Careless remarks are not as dangerous as they are made out to be. Take the allegation of the former chief of the Board of Control for Cricket in India, IS Bindra, made at the height of cricketgate, that even international matches at Sharjah were fixed. He named no players nor gave much supportive evidence. But it was enough to make the Sharjah cricket authorities order an inquiry. Bindra was asked to testify and he was only too happy to oblige. The Sharjah people reportedly flew Bindra first class from Chandigarh to London, where the inquiry was being held, offered to put him up in a five star hotel, besides paying a handsome daily allowance. The fare pleased, but could these people raise the allowance if Bindra made his own arrangements to stay in London? Agreed, the Sharjah cricket bosses are supposed to have said. And with that aye, Bindra apparently had to himself the enhanced allowances even as he bunked in with a relative in London. The perfunctory appearance before the inquiry committee was made and no substantive evidence provided to back the charges. So what, the holiday was enjoyed.    


Aiming to educate

Sir — Any scheme that aims to provide education to the poor is welcome. However, such an initiative must be backed by adequate resources and a commitment to make things work. The decision made by the Rabri Devi government in Bihar to revive the charwaha vidyalaya project may well backfire in the absence of both these factors (“Revolt threat sends Laloo back to school”, June 1). Moreover, Laloo Prasad Yadav will also be giving his detractors an opportunity to claim that he is trying to find work for his newly elected panchayat heads. Either way, this project and similar ones will not succeed until the government is willing to prioritize education instead of using it as a means to gaining political mileage.

Yours faithfully,
Sunita Kar, via email

Way off base

Sir — Brijesh D. Jayal’s article, “Fair game in uniform” (May 1), has succeeded in sidelining the main issues that were responsible for the killing of Indian soldiers by the officers of the Bangladesh Rifles. One cannot help feeling though, that Jayal’s assessment of the situation is way off base. There is no reason to assume that the Indian armed forces are in any way disenchanted with the government’s policy of maintaining friendly and peaceful relations with our neighbours.

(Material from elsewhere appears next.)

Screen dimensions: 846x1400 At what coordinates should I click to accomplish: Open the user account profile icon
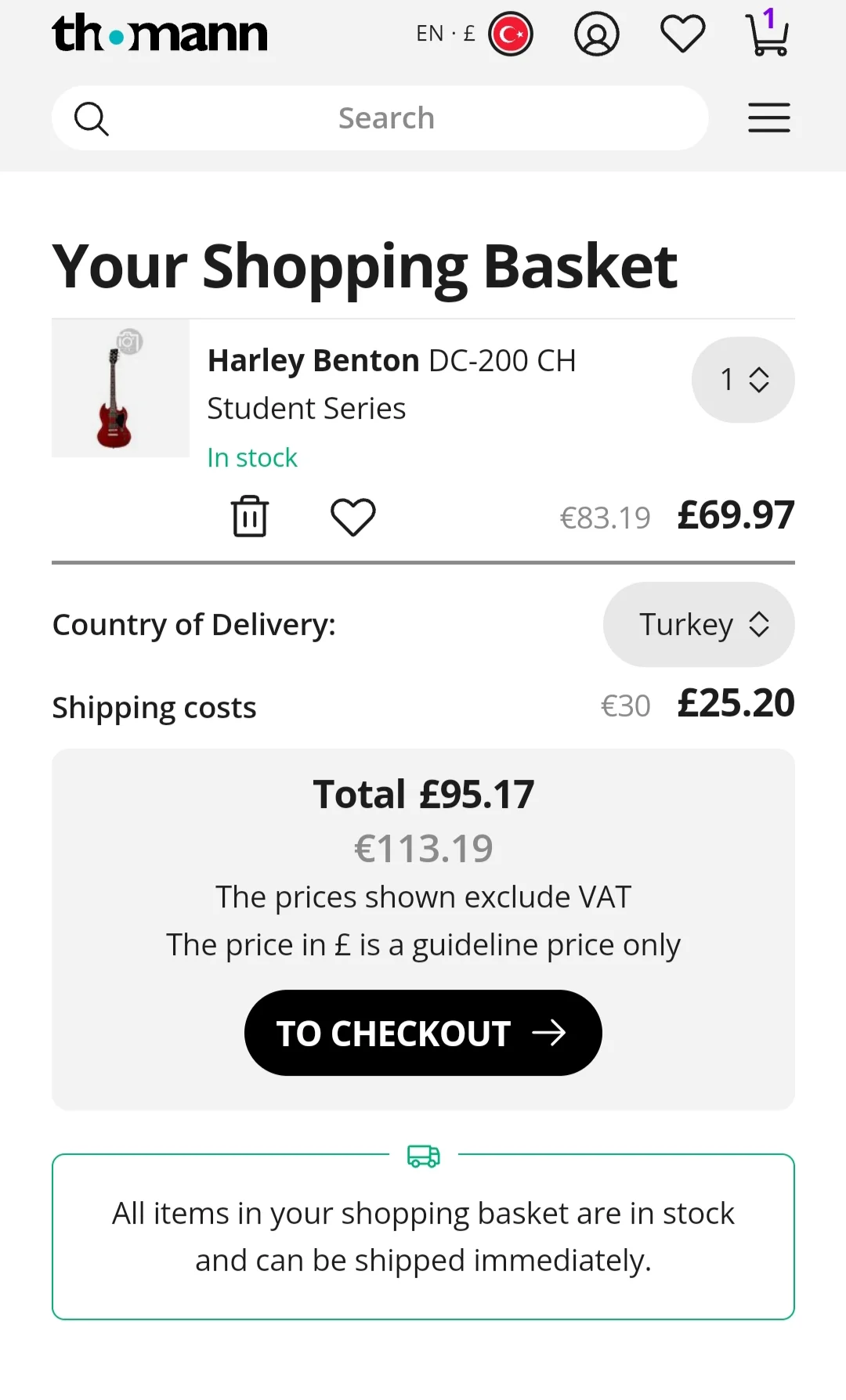597,34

It is difficult to accept Jayal’s statement that the Indian forces have been routinely exploited. Given that there have been innumerable border skirmishes over the last 30 years, it is likely that India has been the aggressor on many occasions.

Yours faithfully,
M. Ahmed, Dhaka

Sir — The article, “This is not submissiveness” (May 29), is a futile attempt to justify yet another cowardly foreign policy decision made by the Indian foreign-policy makers. India should not have endorsed the controversial idea of a National Missile Defence, as envisaged by the George W. Bush administration, in the first place. The United States has come up with a unique excuse to justify its reasons for developing a missile defence system. Its claims that such a system will protect it from the so-called “rogue states” is unconvincing. It is common knowledge that the states that the US has identified as rogueish are too feeble to pose any serious threat to it. Moreover, the end of the Cold War and the collapse of the Soviet Union have seen the emergence of the US as the only superpower in the world.

By dumping the anti-ballistic missile treaty, the US has shown that it would not hesitate to revoke other treaties if doing so would be in keeping with its interests. It is difficult to accept the US claim that it has been reducing its nuclear arsenal over the last few years. In all probability, it is utilizing this opportunity to get rid of obsolete weapons and developing better ones. By reacting promptly to this proposal and endorsing it, India has compromised its integrity as an independent nation.

Yours faithfully,
Shankha Roy, Calcutta

Parting shot

Sir — The entrance examination of physiotherapy in Bonhooghly has coincided with the law examination conducted by Calcutta University. While the former has been scheduled to be held at 10 am on 17 June, the law examination has been slotted for 12 noon on the same day. As a result, students who have already paid to appear in both would be unable to do so. The authorities could postpone the law examination or reschedule it for 3 pm.